# Records for this task
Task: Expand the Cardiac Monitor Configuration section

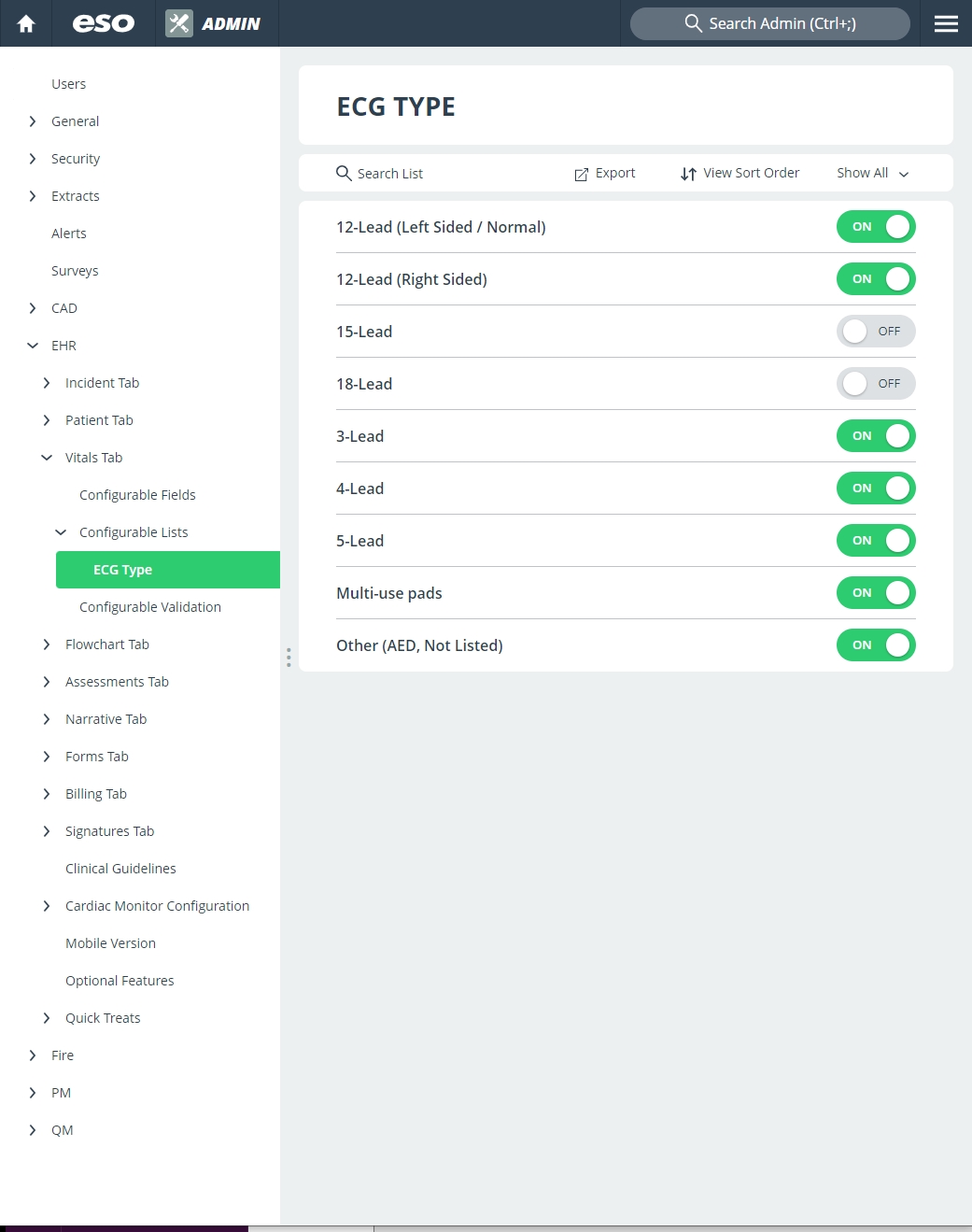Action: pos(47,905)
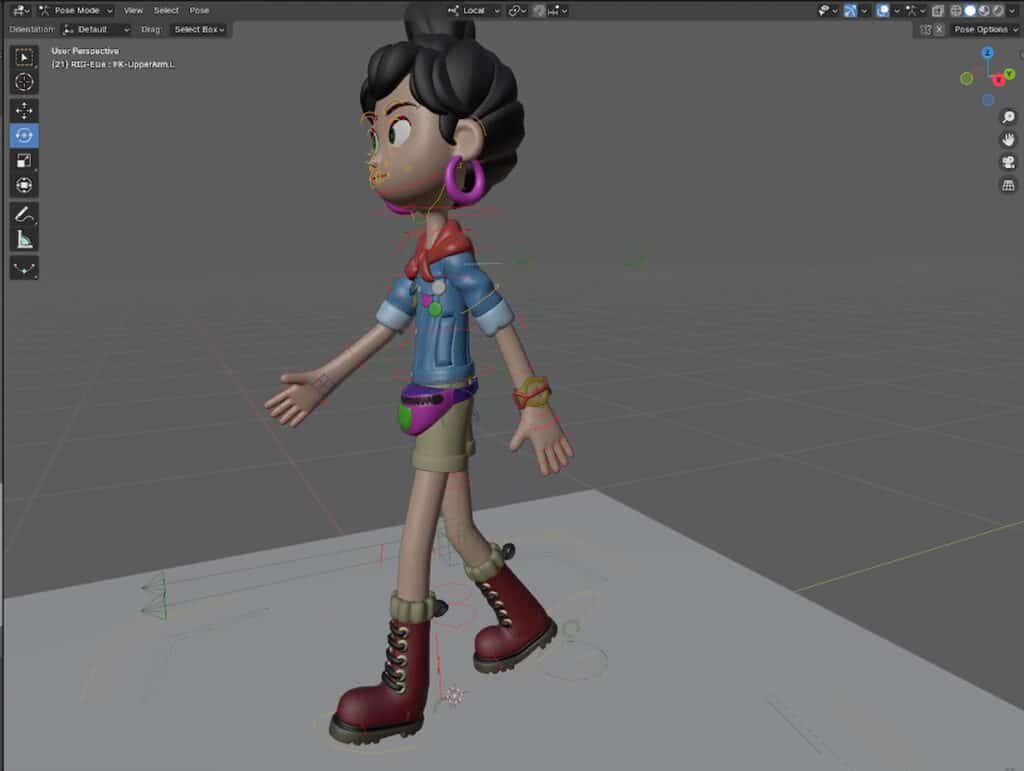Select the Scale tool
This screenshot has width=1024, height=771.
pos(23,161)
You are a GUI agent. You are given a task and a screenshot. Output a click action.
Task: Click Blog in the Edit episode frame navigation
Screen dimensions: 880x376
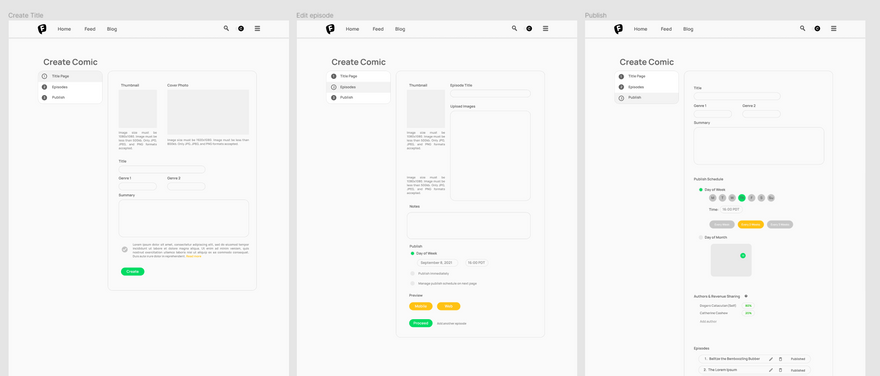[x=400, y=29]
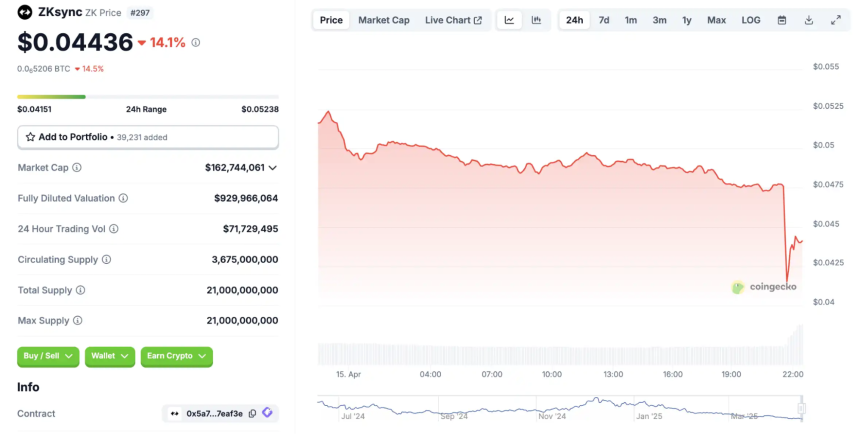Download chart data via download icon
Viewport: 860px width, 434px height.
[808, 20]
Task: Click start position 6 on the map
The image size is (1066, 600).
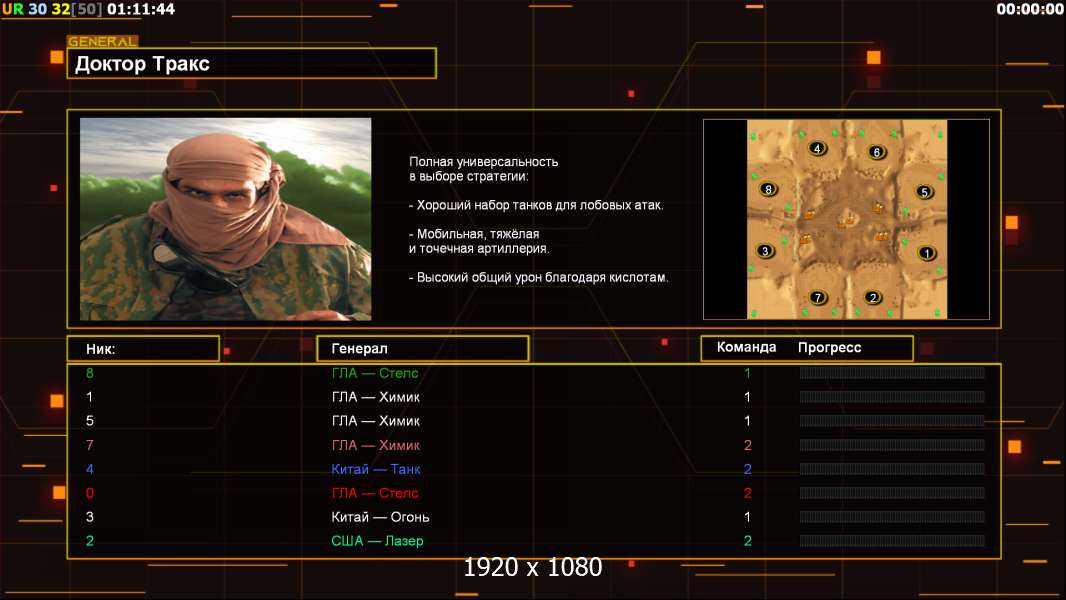Action: (877, 152)
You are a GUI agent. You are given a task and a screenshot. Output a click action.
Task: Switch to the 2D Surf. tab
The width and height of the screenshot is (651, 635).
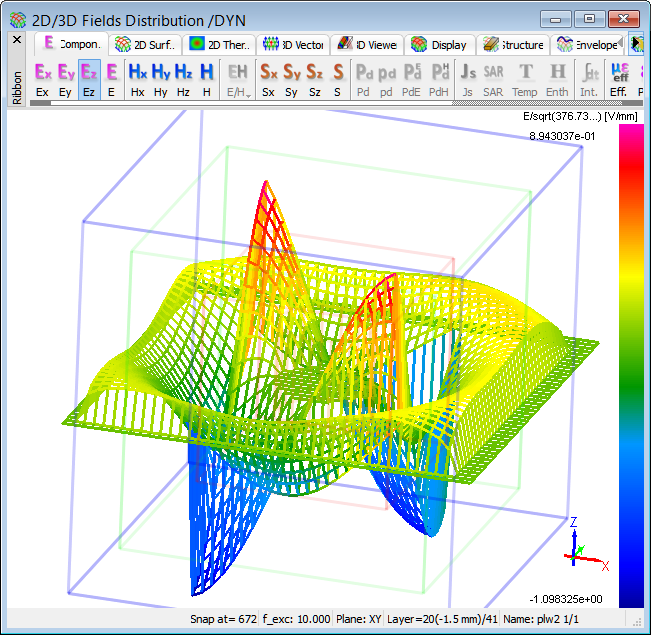146,44
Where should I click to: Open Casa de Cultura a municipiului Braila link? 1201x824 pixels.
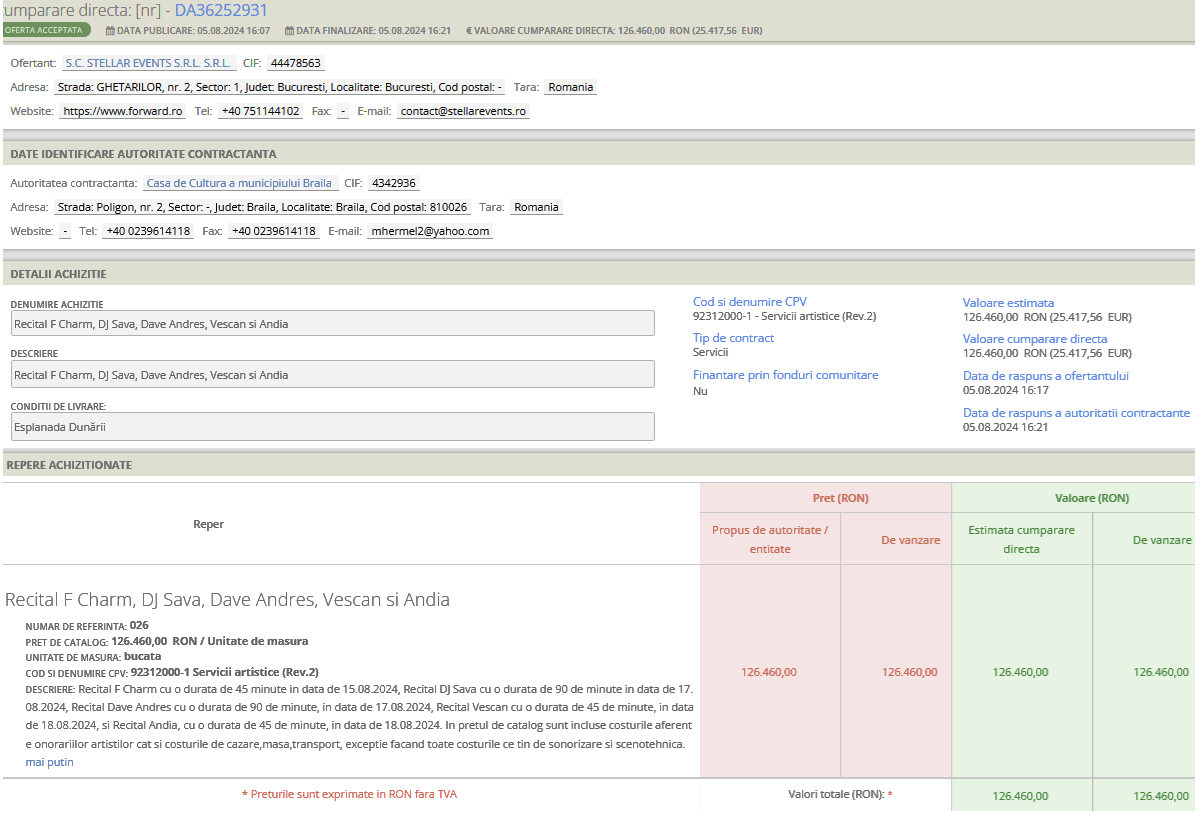pyautogui.click(x=239, y=183)
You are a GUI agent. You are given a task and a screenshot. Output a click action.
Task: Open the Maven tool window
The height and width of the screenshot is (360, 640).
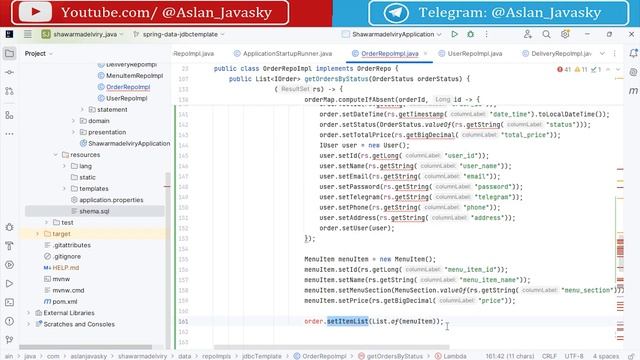tap(633, 91)
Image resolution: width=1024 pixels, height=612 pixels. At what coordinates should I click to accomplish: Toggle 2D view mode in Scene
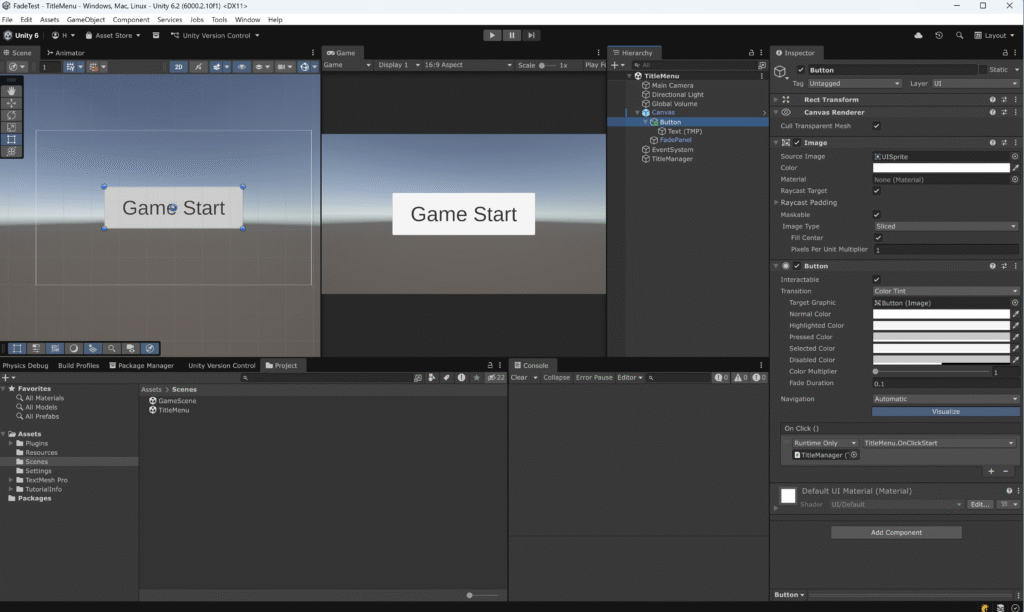coord(179,67)
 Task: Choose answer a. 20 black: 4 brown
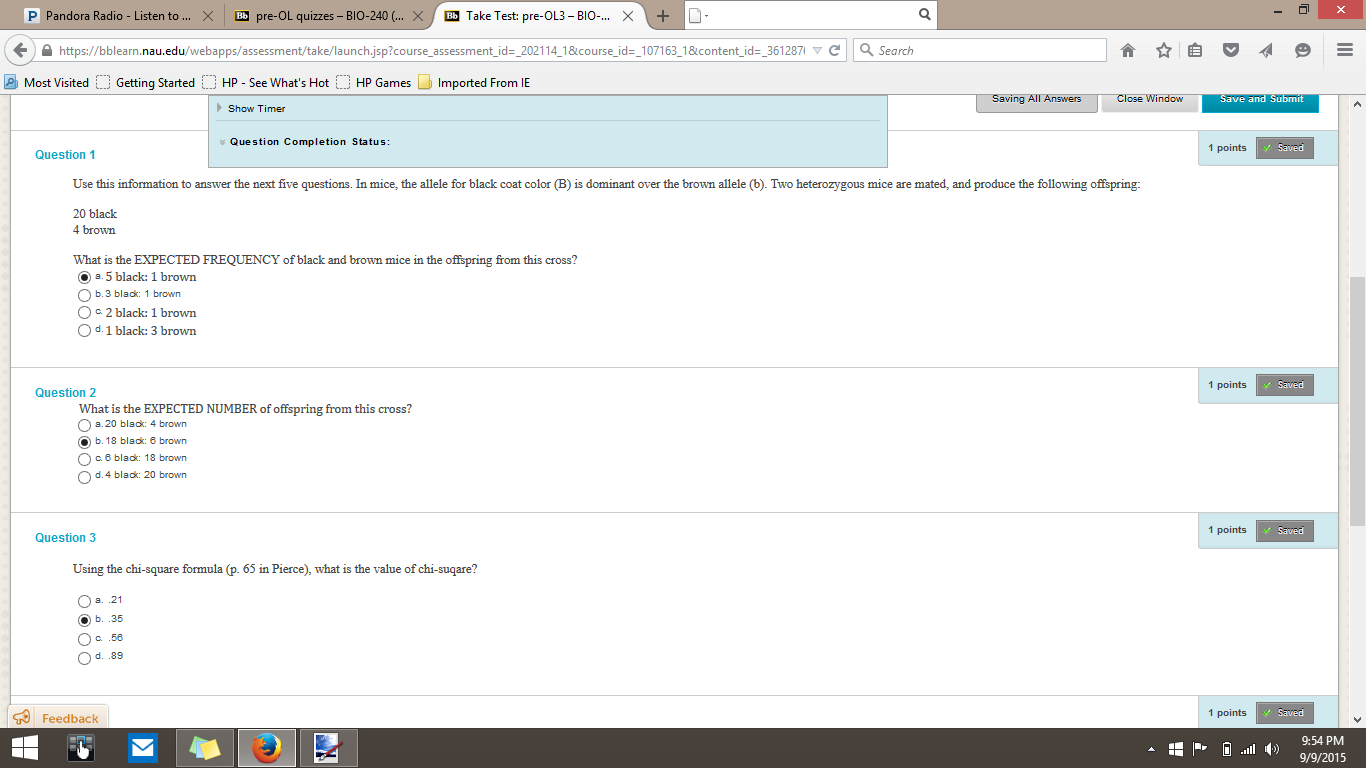(84, 425)
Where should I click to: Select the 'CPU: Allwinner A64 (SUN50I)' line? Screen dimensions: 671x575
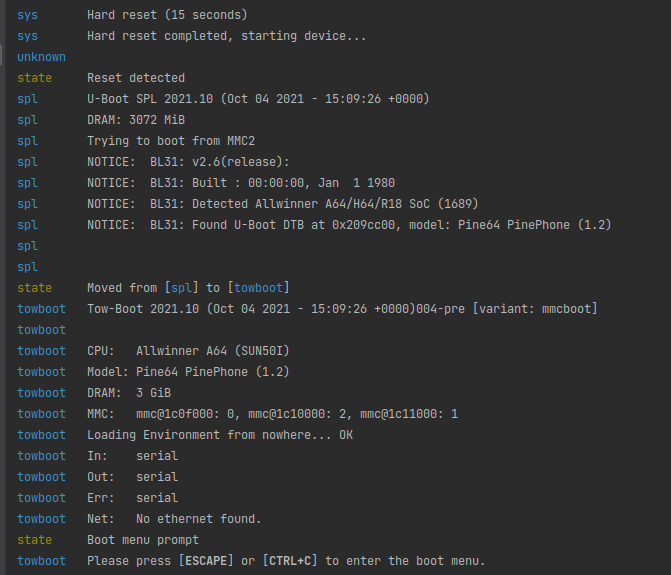[188, 351]
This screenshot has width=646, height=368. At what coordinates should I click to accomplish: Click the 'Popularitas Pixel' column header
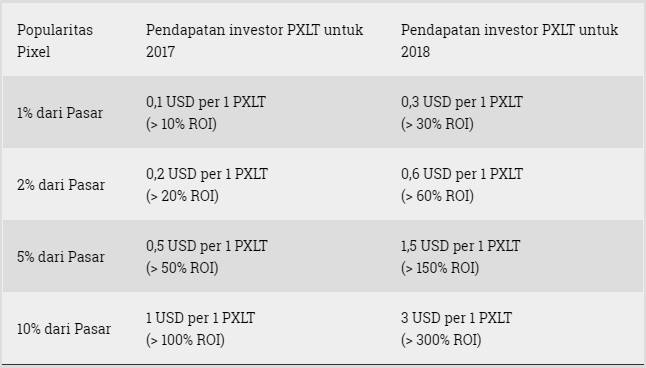55,40
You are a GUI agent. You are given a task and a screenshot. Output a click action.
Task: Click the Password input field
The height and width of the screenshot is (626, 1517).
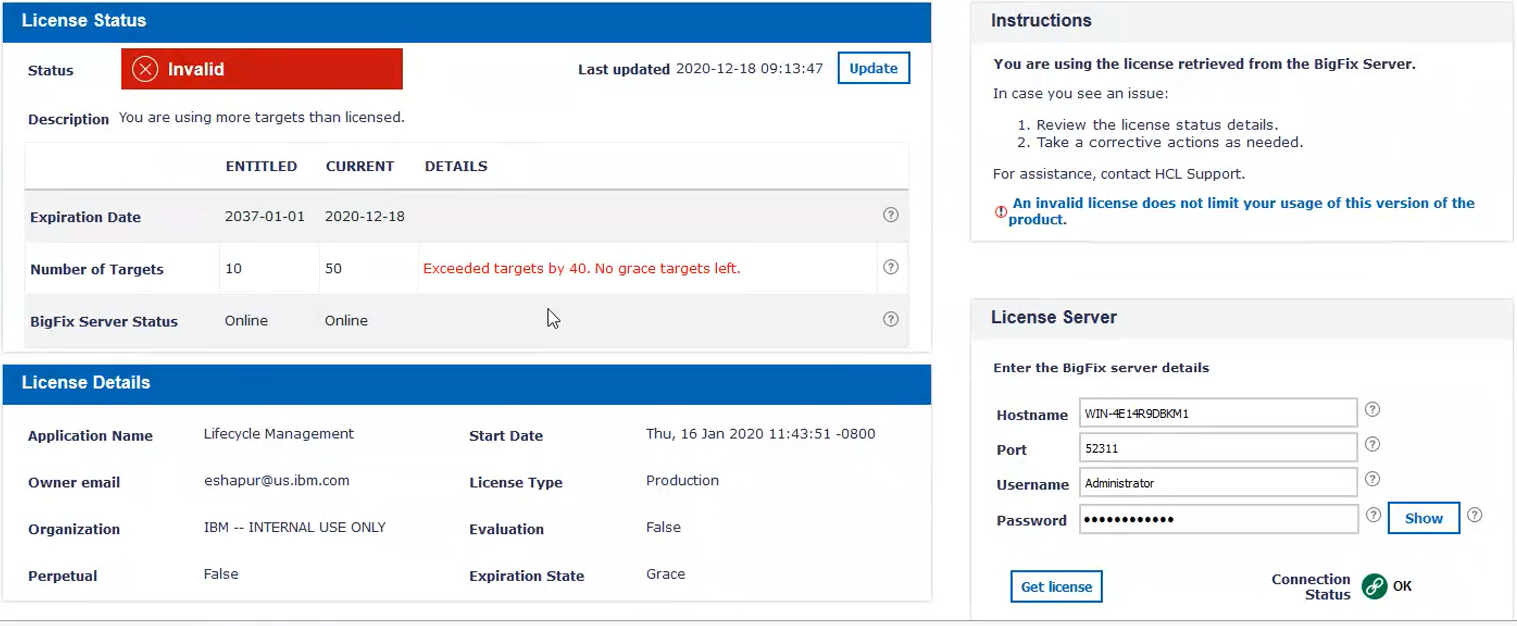(1218, 520)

# Your task
Give back the data exactly. Pictures stay out.

# Exercise output
Task: Expand the Cardiac Monitor Configuration section

Action: pos(47,905)
Select the Scale tool
This screenshot has width=1024, height=771.
pos(23,161)
You are a GUI agent. You are given a task and a screenshot. Output a click action.
Task: Click Blog in the Edit episode frame navigation
Screen dimensions: 880x376
[x=400, y=29]
Download chart data via download icon
Viewport: 860px width, 434px height.
[808, 20]
Task: Click start position 6 on the map
The image size is (1066, 600).
Action: (877, 152)
You are a GUI agent. You are given a task and a screenshot. Output a click action.
Task: Switch to the 2D Surf. tab
The width and height of the screenshot is (651, 635).
146,44
Where should I click to: Open Casa de Cultura a municipiului Braila link? 1201x824 pixels.
pyautogui.click(x=239, y=183)
You are a GUI agent. You are given a task and a screenshot. Output a click action.
Task: Open the Maven tool window
The height and width of the screenshot is (360, 640).
tap(633, 91)
Image resolution: width=1024 pixels, height=612 pixels. At what coordinates should I click to accomplish: Toggle 2D view mode in Scene
coord(179,67)
 Task: Choose answer a. 20 black: 4 brown
(84, 425)
Where should I click to: Select the 'CPU: Allwinner A64 (SUN50I)' line? Screen dimensions: 671x575
[188, 351]
This screenshot has width=646, height=368. At what coordinates should I click to accomplish: Click the 'Popularitas Pixel' column header
55,40
You are a GUI agent. You are given a task and a screenshot. Output a click action.
Task: Click the Password input field
The height and width of the screenshot is (626, 1517).
(1218, 520)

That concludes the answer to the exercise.